O futuro na esquina do crime

sebastiao

Faz tempo que o crime deixou de andar só de cara fechada no escuro da madrugada. Hoje ele caminha de terno, assina contrato, fornece serviço para governo e, às vezes, até finge ser parte da solução. Essa semana, vi no noticiário que uma empresa ligada ao maior grupo criminoso do país estava fornecendo combustível para os ônibus do Eixo Anhanguera. E eu, que sou aqui de Aparecida e já vi muita coisa nessa vida, não consegui esconder o susto — e nem a tristeza.

É que a gente vai se acostumando a ver os sinais do perigo espalhados. Primeiro vêm as pichações, aquelas letras grandes nos muros das vielas do Retiro do Bosque, do Miramar, do Expansul. Depois, vêm os burburinhos, os boatos, os medos que vão tomando conta das ruas. Quando vê, já tem rua que ninguém quer passar depois de escurecer. E o pior: já tem jovem que cresce achando que entrar pra essa vida é mais fácil do que tentar sair dela.

Eu mesmo me lembro, lá pelos anos 90, quando essas coisas ainda pareciam coisa de filme. O crime era um negócio distante, que a gente ouvia falar nos jornais do Rio ou de São Paulo. Mas de lá pra cá, ele foi chegando. Se ajeitou nas brechas, nas esquinas, no silêncio dos que fingiram não ver. E agora a gente descobre que está alimentando ônibus com gasolina de gente ligada ao crime. A gente paga imposto, anda em coletivo apertado, e sem saber, fortalece quem destrói o que resta da nossa segurança.

Não é só uma questão de polícia, não. É de vergonha. Como é que um negócio desses se enraíza até em contratos públicos sem que ninguém veja? Ou será que viram e preferiram não se meter? Porque enfrentar esses grupos dá trabalho, exige coragem. E, cá entre nós, tem político que tem medo de pobre, mas tem pavor mesmo é de bandido engravatado.

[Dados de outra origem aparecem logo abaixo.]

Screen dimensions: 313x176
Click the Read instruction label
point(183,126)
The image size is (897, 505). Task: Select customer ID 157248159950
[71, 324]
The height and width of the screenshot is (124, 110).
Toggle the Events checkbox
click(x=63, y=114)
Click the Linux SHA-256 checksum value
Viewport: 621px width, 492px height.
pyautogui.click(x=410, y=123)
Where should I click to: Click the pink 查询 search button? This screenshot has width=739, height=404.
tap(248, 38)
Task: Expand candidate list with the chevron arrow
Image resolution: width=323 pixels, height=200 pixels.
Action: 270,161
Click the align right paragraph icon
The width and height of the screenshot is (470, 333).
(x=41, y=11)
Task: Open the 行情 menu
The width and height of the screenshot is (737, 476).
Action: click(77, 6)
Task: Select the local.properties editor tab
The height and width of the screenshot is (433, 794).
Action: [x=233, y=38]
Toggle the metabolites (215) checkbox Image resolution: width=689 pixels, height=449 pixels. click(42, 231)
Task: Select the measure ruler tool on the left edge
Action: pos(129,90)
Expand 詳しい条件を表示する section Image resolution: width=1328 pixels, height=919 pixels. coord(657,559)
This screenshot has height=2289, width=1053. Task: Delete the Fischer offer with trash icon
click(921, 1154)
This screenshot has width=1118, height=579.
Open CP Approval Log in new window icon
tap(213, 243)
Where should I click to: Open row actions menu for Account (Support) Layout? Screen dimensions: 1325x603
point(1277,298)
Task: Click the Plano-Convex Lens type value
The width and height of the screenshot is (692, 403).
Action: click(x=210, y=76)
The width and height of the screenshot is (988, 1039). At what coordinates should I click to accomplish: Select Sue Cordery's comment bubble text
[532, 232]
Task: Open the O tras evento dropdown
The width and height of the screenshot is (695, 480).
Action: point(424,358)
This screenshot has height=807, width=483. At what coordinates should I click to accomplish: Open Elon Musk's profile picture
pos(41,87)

Dói perceber que a cidade da gente, a mesma que a gente ajuda a construir com suor, está sendo costurada por mãos sujas. Que enquanto a gente se preocupa em proteger os netos do cerol, do trânsito, da dengue, tem gente infiltrada vendendo serviço pro governo e financiando a destruição da nossa juventude com a outra mão.

Sabe o que é mais perigoso? É o crime parecer eficiente. Chega, entrega, abastece, paga em dia. Parece até que funciona melhor do que muita empresa séria. E isso cria uma armadilha: faz parecer que o errado é o certo. Que o crime compensa. Que basta colocar uma fachada limpa e pronto, pode operar livremente.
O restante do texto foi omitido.